Vorliegender Text -
● ● ● ●

Der Verwaltungsgerichtshof hat erwogen:

1. Zunächst ist darauf hinzuweisen, dass das gegen den Beschwerdeführer erlassene Aufenthaltsverbot gemäß § 125 Abs. 3 FPG im Hinblick auf seine Position als Asylwerber seit als Rückkehrverbot gilt.

2. Gemäß § 65 Abs. 1 FPG ist ein Aufenthaltsverbot oder Rückkehrverbot auf Antrag oder von Amts wegen aufzuheben, wenn die Gründe, die zu seiner Erlassung geführt haben, weggefallen sind.

Nach der hg. Judikatur kann ein solcher Antrag nur dann zum Erfolg führen, wenn sich seit der Erlassung der Maßnahme die dafür maßgebenden Umstände zu Gunsten des Fremden geändert haben, wobei im Rahmen der Entscheidung über einen solchen Antrag auf die nach der Verhängung der Maßnahme eingetretenen und gegen die Aufhebung dieser Maßnahme sprechenden Umstände Bedacht zu nehmen ist. Weiters kann bei der Entscheidung über die Aufhebung einer solchen Maßnahme die Rechtmäßigkeit des Bescheides, mit dem diese Maßnahme erlassen wurde, nicht mehr überprüft werden (vgl. dazu etwa das Erkenntnis vom , Zl. 2007/18/0611, mwN).

● ● ● ●

Schreib den Text oben zum Aufenthaltsverbot vollständig und Wort für Wort unverändert ab.

● ● ● ●

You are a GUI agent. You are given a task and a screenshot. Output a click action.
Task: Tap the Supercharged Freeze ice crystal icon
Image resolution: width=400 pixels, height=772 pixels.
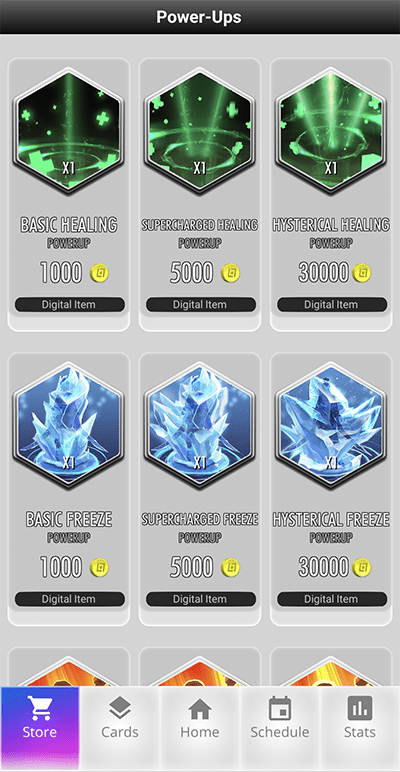coord(200,426)
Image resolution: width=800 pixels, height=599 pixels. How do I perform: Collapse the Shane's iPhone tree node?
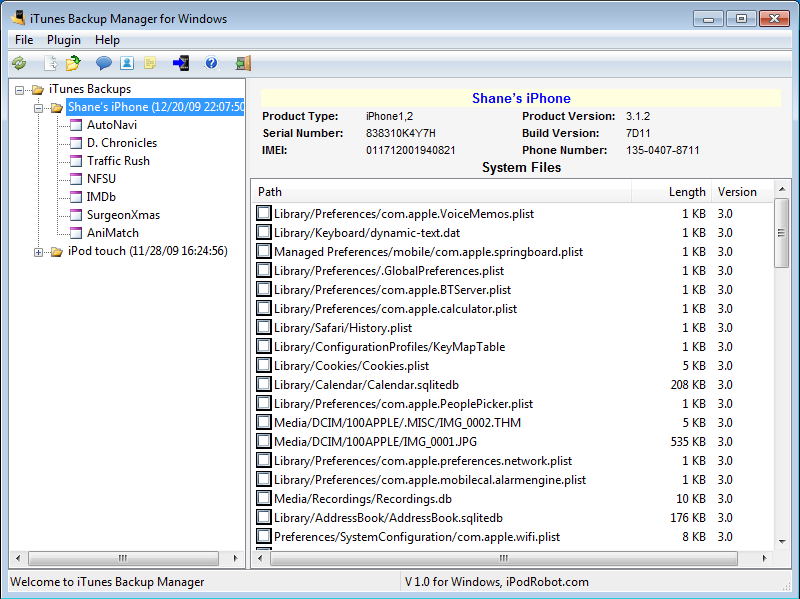[x=39, y=108]
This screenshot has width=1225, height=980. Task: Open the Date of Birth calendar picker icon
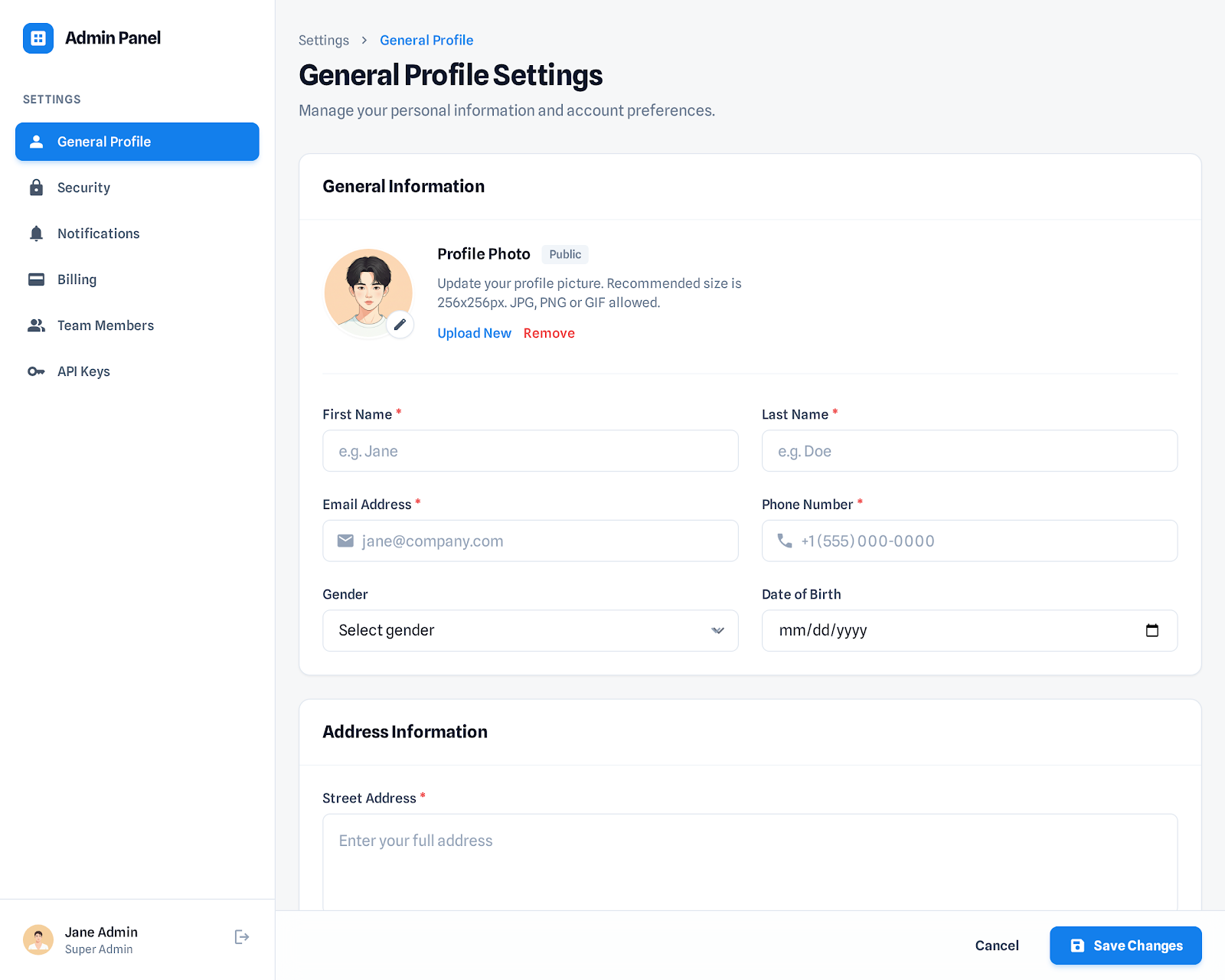pos(1152,630)
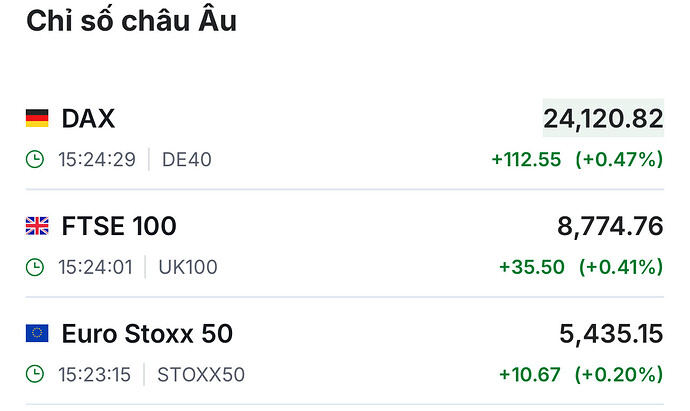Click the DAX update time 15:24:29
The height and width of the screenshot is (411, 690).
tap(96, 159)
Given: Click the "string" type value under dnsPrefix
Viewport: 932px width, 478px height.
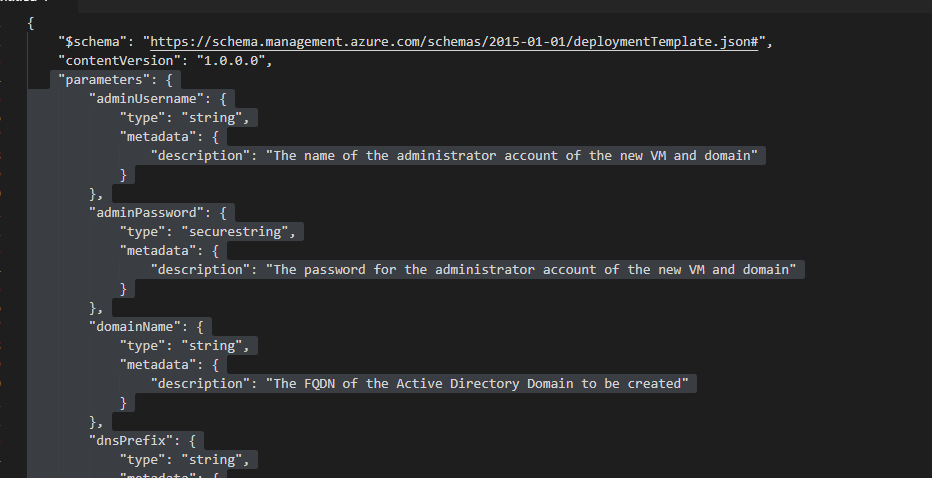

● ● ● ●

Erledigte Aufgabe -
Der Verwaltungsgerichtshof hat erwogen:

1. Zunächst ist darauf hinzuweisen, dass das gegen den Beschwerdeführer erlassene Aufenthaltsverbot gemäß § 125 Abs. 3 FPG im Hinblick auf seine Position als Asylwerber seit als Rückkehrverbot gilt.

2. Gemäß § 65 Abs. 1 FPG ist ein Aufenthaltsverbot oder Rückkehrverbot auf Antrag oder von Amts wegen aufzuheben, wenn die Gründe, die zu seiner Erlassung geführt haben, weggefallen sind.

Nach der hg. Judikatur kann ein solcher Antrag nur dann zum Erfolg führen, wenn sich seit der Erlassung der Maßnahme die dafür maßgebenden Umstände zu Gunsten des Fremden geändert haben, wobei im Rahmen der Entscheidung über einen solchen Antrag auf die nach der Verhängung der Maßnahme eingetretenen und gegen die Aufhebung dieser Maßnahme sprechenden Umstände Bedacht zu nehmen ist. Weiters kann bei der Entscheidung über die Aufhebung einer solchen Maßnahme die Rechtmäßigkeit des Bescheides, mit dem diese Maßnahme erlassen wurde, nicht mehr überprüft werden (vgl. dazu etwa das Erkenntnis vom , Zl. 2007/18/0611, mwN).